[Aim of the exercise]
Take every line from the listing below that contains "entry".

[Recorded data]

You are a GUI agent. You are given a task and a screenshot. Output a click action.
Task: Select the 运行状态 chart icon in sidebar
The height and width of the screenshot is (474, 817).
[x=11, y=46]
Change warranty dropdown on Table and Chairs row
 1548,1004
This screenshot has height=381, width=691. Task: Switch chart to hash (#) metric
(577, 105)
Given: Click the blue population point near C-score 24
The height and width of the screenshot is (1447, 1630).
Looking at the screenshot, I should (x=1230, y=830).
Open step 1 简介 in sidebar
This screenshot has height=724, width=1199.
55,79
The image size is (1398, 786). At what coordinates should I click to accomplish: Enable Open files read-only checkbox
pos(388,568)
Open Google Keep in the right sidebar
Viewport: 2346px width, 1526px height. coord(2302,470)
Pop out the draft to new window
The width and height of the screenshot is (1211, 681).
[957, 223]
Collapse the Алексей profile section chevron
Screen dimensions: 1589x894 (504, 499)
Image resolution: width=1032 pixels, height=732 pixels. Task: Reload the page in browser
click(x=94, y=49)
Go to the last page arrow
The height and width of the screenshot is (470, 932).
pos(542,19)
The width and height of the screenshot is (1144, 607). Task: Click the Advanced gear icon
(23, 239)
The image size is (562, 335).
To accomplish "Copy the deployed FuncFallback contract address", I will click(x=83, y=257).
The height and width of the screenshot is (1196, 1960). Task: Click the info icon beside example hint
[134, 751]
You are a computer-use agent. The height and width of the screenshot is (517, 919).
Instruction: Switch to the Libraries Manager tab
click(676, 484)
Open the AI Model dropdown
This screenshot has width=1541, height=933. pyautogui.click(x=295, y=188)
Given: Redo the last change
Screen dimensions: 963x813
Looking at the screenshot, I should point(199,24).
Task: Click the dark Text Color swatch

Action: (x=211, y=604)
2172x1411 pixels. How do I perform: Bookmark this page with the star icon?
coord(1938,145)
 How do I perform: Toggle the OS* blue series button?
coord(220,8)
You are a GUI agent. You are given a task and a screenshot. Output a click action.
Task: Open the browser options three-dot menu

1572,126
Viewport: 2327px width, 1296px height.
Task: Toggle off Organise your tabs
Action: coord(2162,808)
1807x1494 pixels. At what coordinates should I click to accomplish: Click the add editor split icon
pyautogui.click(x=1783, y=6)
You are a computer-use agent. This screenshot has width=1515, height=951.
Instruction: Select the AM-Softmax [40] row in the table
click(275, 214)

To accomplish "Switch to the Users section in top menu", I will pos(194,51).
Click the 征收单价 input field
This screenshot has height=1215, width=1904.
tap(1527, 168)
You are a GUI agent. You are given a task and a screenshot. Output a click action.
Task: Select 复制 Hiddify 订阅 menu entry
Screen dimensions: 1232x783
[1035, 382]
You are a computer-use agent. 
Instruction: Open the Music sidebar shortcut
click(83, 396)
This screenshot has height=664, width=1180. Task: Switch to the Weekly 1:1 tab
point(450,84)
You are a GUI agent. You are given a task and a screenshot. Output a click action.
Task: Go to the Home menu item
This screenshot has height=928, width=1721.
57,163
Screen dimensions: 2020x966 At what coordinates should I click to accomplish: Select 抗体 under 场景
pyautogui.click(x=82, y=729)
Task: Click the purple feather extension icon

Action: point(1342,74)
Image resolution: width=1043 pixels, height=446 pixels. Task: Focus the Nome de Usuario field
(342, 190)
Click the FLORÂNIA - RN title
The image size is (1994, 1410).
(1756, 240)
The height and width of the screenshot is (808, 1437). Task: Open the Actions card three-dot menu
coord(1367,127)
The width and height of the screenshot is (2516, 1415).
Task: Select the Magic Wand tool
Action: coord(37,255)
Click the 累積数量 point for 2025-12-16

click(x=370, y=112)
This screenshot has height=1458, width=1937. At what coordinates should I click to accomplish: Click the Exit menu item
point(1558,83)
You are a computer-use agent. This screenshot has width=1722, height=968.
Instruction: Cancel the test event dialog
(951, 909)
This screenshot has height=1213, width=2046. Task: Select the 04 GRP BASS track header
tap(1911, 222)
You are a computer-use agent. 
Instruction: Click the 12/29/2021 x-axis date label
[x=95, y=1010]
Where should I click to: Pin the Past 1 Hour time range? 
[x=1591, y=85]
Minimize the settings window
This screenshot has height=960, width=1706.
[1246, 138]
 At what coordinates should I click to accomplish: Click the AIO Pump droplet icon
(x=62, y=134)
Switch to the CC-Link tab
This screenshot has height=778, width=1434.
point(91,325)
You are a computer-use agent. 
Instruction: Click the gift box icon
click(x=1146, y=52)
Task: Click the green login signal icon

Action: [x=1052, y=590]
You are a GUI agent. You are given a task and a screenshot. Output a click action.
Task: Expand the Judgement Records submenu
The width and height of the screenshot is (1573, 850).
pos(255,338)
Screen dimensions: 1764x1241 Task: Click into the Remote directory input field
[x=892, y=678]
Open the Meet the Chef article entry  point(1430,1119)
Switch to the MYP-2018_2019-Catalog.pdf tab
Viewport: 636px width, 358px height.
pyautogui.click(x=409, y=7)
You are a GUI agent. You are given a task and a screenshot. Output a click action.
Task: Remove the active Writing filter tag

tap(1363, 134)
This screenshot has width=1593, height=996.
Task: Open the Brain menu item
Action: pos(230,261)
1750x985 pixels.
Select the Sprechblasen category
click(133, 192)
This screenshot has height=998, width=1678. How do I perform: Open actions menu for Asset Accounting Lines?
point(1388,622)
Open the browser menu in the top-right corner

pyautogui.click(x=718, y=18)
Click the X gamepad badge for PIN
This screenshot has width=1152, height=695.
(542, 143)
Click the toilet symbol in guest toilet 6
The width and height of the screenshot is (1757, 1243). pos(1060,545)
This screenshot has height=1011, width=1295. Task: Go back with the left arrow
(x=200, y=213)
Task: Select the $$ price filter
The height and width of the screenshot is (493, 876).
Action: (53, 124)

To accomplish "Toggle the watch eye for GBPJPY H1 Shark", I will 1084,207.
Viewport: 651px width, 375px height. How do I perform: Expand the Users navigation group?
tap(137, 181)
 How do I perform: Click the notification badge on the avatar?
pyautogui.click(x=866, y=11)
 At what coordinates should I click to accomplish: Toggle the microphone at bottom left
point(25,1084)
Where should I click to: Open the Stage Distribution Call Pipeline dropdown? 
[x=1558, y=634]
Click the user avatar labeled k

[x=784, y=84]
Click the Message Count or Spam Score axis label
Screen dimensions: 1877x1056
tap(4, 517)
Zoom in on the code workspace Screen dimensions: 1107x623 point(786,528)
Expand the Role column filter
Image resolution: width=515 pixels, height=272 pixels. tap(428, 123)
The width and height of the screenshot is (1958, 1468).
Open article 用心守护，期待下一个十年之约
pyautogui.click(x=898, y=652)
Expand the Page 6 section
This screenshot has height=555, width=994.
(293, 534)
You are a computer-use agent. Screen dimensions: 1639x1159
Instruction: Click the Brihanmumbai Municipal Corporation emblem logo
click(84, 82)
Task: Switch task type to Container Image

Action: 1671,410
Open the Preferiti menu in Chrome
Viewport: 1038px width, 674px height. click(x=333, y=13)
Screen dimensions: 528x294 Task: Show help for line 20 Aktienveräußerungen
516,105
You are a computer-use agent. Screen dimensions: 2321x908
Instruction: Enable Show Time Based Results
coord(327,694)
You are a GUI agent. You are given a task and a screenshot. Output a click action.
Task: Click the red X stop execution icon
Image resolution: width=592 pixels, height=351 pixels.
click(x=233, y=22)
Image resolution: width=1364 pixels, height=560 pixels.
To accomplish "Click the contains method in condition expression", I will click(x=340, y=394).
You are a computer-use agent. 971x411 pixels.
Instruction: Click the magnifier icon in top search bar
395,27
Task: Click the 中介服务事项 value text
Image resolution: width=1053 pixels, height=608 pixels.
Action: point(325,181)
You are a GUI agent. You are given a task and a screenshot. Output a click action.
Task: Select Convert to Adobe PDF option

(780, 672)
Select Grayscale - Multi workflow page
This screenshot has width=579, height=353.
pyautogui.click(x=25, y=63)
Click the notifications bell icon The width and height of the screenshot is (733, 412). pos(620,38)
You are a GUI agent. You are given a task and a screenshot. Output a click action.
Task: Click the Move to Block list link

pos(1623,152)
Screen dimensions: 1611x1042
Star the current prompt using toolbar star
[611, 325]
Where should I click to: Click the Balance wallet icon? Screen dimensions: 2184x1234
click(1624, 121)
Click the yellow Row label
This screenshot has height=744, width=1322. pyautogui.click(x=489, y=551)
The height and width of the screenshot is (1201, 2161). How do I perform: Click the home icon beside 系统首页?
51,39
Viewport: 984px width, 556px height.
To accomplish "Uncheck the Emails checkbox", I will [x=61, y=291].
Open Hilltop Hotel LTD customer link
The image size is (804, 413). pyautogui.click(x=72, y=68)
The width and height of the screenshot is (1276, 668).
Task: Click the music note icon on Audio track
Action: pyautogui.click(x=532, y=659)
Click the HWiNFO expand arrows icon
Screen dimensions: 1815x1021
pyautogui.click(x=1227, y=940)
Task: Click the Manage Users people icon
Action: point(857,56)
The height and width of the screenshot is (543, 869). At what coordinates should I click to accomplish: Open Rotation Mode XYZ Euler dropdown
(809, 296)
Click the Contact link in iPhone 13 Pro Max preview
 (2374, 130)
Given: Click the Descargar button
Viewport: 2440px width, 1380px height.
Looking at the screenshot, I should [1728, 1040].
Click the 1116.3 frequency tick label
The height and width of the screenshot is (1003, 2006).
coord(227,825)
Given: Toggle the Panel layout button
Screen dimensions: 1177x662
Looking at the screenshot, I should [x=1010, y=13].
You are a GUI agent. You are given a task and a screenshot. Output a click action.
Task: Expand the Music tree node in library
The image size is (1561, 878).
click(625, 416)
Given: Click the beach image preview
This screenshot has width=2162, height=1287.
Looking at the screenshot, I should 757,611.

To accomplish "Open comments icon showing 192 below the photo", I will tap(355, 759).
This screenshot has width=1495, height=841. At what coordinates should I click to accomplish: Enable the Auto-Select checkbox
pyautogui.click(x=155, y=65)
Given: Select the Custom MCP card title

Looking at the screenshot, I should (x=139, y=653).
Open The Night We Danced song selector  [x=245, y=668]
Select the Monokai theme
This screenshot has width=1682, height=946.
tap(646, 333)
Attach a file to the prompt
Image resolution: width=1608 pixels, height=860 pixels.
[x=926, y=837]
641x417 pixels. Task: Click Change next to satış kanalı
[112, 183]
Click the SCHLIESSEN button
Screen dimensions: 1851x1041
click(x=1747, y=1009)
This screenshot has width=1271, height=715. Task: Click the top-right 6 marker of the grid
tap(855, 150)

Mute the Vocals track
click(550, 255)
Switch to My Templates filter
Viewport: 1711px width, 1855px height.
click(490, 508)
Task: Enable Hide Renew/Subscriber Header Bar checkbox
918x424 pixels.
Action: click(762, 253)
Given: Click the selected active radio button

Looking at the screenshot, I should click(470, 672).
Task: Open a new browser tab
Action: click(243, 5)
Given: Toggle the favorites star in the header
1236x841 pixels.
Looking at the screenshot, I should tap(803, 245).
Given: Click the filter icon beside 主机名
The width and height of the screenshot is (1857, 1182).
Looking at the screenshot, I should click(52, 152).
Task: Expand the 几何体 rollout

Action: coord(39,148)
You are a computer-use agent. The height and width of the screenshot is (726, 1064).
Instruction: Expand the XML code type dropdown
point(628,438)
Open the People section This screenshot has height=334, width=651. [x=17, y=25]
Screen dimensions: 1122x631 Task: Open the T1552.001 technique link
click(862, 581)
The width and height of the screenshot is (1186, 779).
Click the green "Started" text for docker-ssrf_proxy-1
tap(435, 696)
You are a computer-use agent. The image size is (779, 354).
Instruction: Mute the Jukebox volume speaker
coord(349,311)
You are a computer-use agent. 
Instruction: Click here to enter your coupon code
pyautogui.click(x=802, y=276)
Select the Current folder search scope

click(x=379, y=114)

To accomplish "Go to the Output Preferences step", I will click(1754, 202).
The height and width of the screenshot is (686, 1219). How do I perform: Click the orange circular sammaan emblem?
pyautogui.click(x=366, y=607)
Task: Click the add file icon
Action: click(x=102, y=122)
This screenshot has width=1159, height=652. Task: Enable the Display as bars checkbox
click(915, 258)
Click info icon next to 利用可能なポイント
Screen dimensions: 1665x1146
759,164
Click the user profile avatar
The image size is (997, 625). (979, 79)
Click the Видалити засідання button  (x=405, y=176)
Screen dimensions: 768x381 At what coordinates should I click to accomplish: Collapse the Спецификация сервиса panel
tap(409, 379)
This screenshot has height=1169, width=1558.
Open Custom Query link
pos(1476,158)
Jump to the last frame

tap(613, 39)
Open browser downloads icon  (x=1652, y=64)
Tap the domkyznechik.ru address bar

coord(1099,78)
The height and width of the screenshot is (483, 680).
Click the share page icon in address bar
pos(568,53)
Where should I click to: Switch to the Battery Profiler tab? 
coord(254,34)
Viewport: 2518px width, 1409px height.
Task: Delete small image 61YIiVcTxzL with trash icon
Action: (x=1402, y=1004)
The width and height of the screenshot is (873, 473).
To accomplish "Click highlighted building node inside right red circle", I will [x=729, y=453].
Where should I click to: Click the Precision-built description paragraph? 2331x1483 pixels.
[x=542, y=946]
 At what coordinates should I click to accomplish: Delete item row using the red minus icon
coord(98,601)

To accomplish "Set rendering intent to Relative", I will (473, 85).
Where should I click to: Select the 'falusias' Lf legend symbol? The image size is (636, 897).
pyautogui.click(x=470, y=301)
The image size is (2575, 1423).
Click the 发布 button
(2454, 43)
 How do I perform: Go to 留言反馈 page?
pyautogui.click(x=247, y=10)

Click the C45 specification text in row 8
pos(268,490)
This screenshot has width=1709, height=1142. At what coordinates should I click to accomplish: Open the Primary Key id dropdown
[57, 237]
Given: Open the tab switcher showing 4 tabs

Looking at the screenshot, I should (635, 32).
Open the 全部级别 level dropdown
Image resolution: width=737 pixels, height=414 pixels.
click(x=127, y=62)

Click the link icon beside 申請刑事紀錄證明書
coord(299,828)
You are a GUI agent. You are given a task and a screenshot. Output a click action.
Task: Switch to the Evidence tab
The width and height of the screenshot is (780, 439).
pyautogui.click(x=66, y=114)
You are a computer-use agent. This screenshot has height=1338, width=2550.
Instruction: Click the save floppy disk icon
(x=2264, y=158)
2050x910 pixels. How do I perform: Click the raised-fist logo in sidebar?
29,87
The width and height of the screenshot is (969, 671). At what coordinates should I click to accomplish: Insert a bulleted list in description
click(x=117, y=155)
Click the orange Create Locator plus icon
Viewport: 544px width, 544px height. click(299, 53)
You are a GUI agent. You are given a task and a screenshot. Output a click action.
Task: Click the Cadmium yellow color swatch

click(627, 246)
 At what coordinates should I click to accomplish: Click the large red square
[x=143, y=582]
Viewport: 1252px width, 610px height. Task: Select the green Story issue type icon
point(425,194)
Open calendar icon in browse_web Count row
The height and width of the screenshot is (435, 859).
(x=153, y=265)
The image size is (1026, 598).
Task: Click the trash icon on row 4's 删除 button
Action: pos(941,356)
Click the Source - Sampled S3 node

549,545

[The completed task]
Task: Select 复制 Hiddify 订阅 menu entry
Open the Meet the Chef article entry  point(1430,1119)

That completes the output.